Kinship with trees: An embodied contemplative walk
With Annie Martin and Sandra Cowan
When?
Sunday April 21, 2-3:30
Where? Nose Hill Park, Calgary, AB
Meet at the West parking lot of Nose Hill Park (at the intersection of Edgemont Blvd. NW and Shaganappi Trail NW).
What to expect?
This is a slow walk of about 2km on groomed trails to visit an aspen grove, where we will lead a series of contemplations exploring our kinship with trees. Please dress for the weather and wear good walking shoes.
Grounded in an understanding of our interrelationship with all beings, this is a contemplative listening walk that will guide participants through an embodied interaction with trees while walking among them.

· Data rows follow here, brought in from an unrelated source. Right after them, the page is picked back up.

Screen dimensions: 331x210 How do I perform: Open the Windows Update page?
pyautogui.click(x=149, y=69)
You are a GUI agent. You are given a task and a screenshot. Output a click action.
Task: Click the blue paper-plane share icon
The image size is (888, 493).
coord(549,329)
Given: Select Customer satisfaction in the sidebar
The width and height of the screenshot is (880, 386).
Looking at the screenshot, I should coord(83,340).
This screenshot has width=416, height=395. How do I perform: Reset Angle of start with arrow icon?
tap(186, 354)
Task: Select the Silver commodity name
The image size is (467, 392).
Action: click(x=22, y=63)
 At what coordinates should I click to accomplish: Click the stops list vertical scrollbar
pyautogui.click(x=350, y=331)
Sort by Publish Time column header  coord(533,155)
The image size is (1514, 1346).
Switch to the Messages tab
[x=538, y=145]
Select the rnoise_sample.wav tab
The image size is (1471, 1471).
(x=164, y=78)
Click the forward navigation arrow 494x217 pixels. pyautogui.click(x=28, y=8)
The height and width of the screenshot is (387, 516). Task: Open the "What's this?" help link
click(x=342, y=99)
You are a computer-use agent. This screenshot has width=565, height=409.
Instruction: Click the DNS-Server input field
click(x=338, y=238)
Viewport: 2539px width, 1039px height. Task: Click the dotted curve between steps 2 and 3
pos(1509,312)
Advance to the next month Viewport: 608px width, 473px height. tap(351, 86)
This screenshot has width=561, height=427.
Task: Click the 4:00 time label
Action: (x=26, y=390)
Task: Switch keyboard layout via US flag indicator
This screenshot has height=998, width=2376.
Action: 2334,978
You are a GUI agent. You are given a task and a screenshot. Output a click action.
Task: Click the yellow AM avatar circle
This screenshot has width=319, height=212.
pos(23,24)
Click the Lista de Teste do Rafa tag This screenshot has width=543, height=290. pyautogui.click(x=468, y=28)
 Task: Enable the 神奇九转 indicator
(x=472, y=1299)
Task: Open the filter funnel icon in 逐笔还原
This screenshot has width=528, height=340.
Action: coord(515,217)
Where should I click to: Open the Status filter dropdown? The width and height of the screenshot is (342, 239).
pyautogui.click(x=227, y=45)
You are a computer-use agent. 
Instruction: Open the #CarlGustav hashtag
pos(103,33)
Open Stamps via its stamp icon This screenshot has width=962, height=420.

We know that trees communicate through fungal networks and pheromones, and there is an increasing appreciation of their relationships and even their sentience. How can we listen to trees in a way that is open to relationship, to our kinship with them? Can we let go of our extractive and dualistic assumptions in relating to the natural world? As we walk, we will open our awareness to all the creatures, trees, plants and activities of wind, weather and soil around us, and to the interaction and interconnection of all these elements. We, too, are immersed in this web of connections and kinship.
About us:
Sandra Cowan and Annie Martin are a collaborative team of walking artists. Our approach to facilitating listening walks grew from the seeds of a practice developed by the Canadian composer Hildegard Westerkamp. In our listening walks, we walk in silence and tune our senses vividly to the world around us.
Sandra Cowan is the Fine Arts librarian at the University of Lethbridge/Iniskim. Her research is about walking as a research methodology for creative work. She also maintains a creative practice in photography, clay, and language, and is an avid pedestrian.
Annie Martin's art practice traverses diverse media including sound, installation, drawing, painting, textile, performance, video and writing. Her work has been exhibited widely in Canada, and also internationally. Annie lives and works in Lethbridge, Alberta, in the traditional territory of the Sikisikaitsitapi. She has facilitated listening walks as a part of her practice since 2004.